» **Material supplied**
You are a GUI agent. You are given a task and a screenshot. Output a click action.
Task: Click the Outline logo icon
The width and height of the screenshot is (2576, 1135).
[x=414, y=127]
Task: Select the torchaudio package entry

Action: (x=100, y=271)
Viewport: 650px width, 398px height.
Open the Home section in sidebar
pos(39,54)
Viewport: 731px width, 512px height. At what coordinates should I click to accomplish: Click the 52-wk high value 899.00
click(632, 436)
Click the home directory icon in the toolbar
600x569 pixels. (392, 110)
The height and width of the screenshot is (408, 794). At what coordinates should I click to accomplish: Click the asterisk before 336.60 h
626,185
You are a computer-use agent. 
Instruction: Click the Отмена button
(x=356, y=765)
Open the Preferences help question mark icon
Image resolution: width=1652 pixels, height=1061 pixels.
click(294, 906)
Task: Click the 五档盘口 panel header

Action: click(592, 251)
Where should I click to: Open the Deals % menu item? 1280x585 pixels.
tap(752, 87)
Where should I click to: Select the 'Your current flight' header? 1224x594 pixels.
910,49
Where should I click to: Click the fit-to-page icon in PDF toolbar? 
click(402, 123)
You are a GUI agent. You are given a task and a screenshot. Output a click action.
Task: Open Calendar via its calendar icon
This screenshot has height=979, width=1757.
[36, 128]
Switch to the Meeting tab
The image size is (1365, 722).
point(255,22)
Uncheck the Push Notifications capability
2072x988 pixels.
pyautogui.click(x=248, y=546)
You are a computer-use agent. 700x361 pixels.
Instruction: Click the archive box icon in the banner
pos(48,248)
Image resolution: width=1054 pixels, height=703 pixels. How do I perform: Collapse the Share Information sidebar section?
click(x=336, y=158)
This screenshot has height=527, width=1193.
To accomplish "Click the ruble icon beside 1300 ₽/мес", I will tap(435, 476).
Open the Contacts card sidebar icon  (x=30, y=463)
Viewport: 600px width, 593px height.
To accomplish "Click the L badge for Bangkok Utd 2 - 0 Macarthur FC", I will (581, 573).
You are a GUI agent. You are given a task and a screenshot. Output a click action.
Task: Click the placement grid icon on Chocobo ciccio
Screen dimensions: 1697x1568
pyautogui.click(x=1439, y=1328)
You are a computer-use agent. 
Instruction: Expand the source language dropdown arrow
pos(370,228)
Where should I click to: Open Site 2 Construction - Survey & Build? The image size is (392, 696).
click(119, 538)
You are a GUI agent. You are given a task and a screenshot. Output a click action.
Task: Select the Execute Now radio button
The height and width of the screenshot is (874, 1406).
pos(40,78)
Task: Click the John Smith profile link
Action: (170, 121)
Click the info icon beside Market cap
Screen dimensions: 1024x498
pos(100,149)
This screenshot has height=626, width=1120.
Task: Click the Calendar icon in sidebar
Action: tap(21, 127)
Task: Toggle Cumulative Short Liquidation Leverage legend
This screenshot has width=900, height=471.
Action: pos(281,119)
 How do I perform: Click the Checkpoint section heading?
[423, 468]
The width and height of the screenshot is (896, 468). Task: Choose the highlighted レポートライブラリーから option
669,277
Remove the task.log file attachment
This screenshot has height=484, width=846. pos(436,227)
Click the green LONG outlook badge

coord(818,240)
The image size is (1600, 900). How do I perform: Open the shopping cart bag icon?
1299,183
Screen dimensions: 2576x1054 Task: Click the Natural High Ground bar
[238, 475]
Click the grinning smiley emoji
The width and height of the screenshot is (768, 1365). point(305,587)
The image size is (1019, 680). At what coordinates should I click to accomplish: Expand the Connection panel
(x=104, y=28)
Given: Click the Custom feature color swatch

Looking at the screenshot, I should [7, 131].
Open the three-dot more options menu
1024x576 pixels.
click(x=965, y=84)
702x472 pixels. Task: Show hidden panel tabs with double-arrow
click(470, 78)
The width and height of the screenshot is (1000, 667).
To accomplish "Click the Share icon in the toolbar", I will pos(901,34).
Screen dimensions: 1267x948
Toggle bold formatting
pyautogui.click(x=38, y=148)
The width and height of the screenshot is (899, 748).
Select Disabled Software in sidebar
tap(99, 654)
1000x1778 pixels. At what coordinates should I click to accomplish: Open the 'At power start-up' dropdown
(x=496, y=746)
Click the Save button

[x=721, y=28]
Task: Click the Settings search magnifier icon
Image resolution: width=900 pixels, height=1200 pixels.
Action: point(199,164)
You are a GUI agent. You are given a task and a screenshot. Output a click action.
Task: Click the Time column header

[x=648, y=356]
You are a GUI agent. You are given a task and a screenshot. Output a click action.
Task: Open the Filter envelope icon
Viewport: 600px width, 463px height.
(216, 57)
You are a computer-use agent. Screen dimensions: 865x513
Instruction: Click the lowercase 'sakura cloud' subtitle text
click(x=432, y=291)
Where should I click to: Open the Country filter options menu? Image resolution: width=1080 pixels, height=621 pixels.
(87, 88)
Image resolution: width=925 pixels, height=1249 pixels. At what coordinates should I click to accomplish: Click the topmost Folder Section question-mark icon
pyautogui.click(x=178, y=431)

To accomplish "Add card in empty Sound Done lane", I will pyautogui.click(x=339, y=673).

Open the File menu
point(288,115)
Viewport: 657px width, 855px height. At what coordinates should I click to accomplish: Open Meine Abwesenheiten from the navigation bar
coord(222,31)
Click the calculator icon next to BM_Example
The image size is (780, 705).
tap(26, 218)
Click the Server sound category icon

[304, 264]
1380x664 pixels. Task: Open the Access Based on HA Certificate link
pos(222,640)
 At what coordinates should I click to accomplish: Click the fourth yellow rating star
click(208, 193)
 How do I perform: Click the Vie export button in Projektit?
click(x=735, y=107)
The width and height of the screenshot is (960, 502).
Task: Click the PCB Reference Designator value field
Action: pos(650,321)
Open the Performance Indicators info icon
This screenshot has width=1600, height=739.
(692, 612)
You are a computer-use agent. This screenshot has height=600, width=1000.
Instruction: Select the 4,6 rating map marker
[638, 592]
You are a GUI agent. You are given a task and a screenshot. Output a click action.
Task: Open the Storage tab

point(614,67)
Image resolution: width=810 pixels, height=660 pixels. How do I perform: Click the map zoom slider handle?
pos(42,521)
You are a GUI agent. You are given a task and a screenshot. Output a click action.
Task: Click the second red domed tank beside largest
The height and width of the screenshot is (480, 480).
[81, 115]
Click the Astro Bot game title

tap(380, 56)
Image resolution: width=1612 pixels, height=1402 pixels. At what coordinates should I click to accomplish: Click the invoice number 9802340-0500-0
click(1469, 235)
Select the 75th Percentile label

» **The problem**
Work out how many lines above contain "card", then write only that number.

» **Expected output**
2